Look below for the line with "Task: Click the black plus icon in toolbar", then repeat it and all lines after it, exactly, minus any pictures.

Segment Open

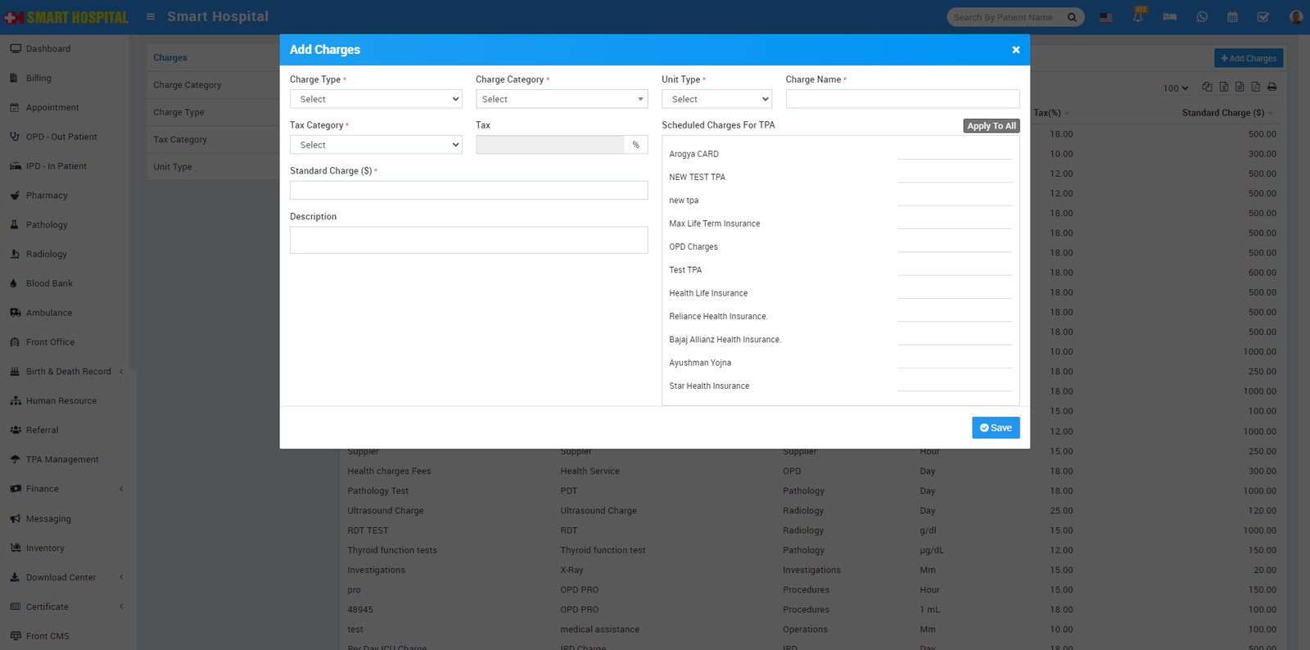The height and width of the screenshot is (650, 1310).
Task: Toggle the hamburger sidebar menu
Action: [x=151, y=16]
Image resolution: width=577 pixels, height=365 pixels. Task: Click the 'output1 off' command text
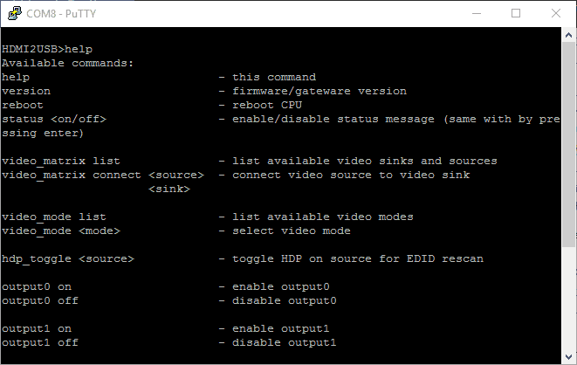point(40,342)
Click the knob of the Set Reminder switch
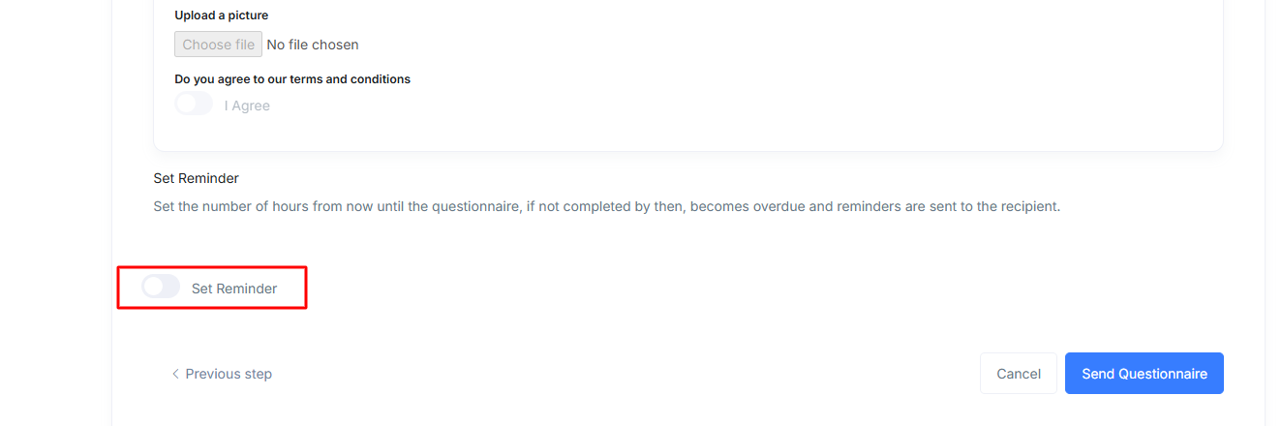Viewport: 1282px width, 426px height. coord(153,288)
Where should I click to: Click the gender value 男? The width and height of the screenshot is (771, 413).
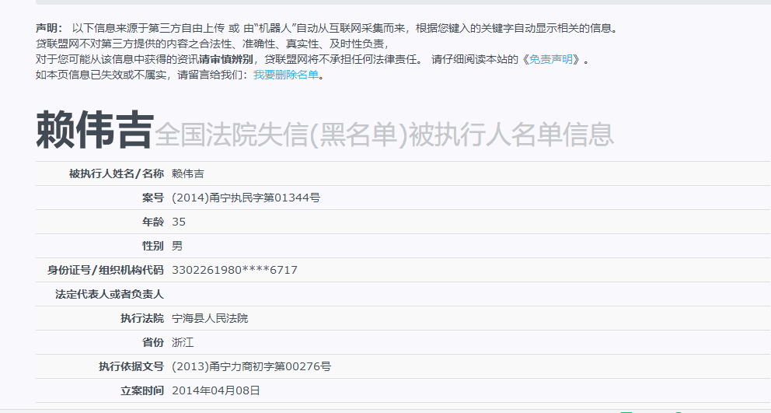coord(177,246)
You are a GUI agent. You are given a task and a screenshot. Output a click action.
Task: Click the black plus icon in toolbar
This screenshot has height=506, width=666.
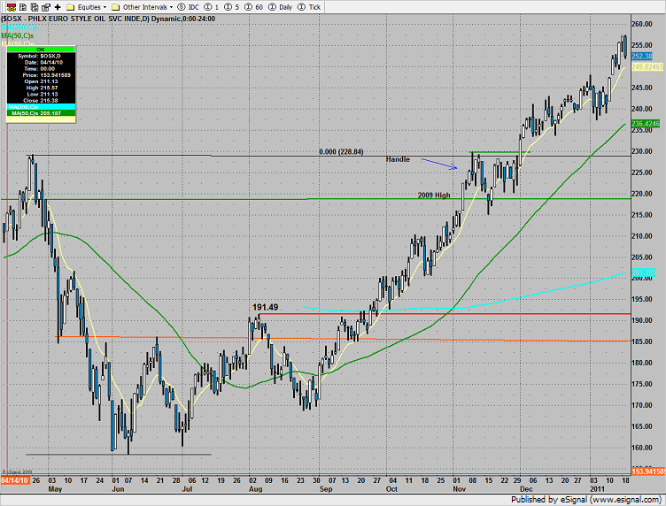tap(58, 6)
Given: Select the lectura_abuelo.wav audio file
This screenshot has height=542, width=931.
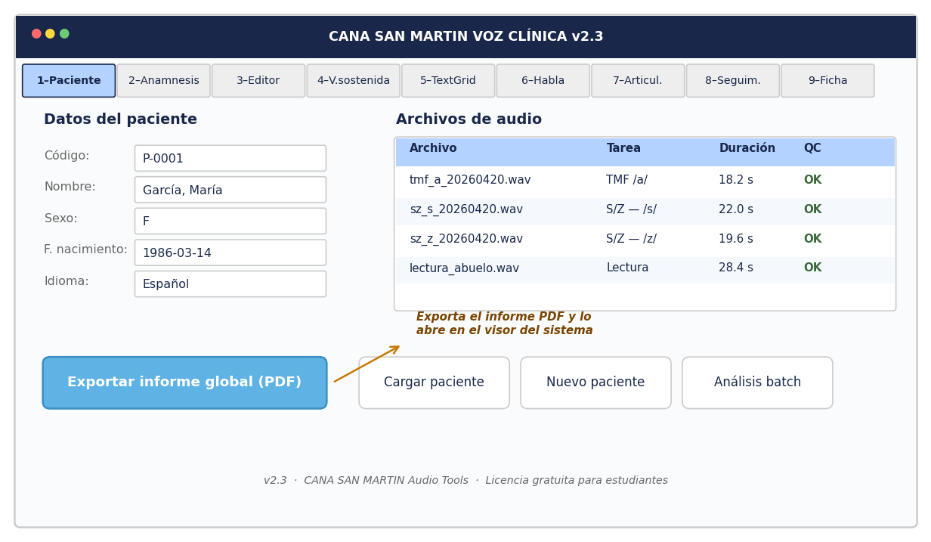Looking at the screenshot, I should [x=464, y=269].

Segment Closed

Exercise output:
Task: Click the black plus icon in toolbar
This screenshot has height=506, width=666.
tap(58, 6)
Given: Select the lectura_abuelo.wav audio file
This screenshot has height=542, width=931.
Looking at the screenshot, I should [x=464, y=269].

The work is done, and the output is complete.